## Data supplied
▬▬▬▬▬▬▬▬▬▬
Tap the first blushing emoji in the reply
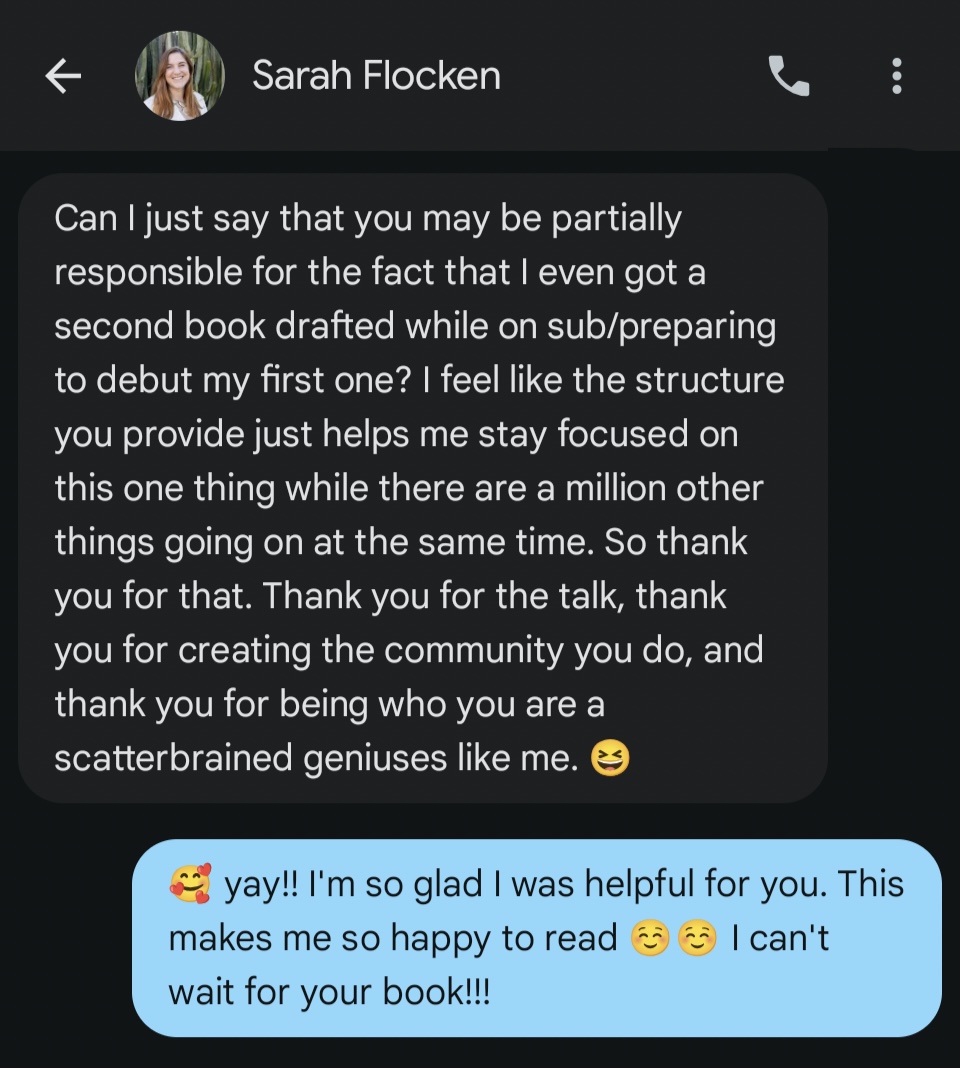Viewport: 960px width, 1068px height. point(650,940)
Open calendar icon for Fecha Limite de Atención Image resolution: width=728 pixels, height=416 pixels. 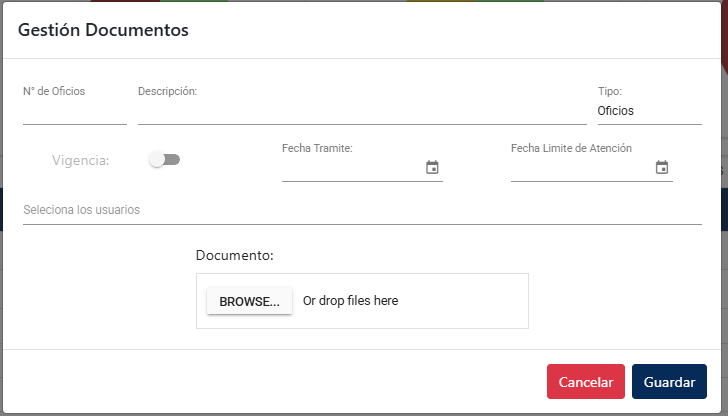662,167
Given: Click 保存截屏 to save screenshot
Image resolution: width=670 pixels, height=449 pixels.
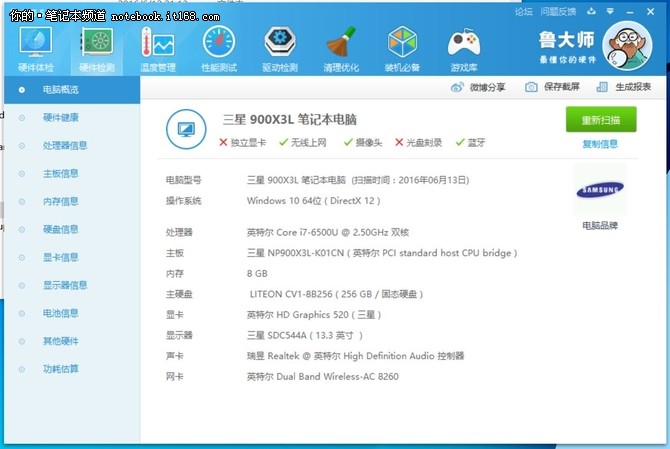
▬▬▬▬▬▬▬▬▬▬
## Your goal
Repeat word for word the lines beginning at the one with "Given: Click 保存截屏 to save screenshot" and ending at the final line of the records above, both included, and no others. Leave the pictures out.

## Response to this task
Given: Click 保存截屏 to save screenshot
Image resolution: width=670 pixels, height=449 pixels.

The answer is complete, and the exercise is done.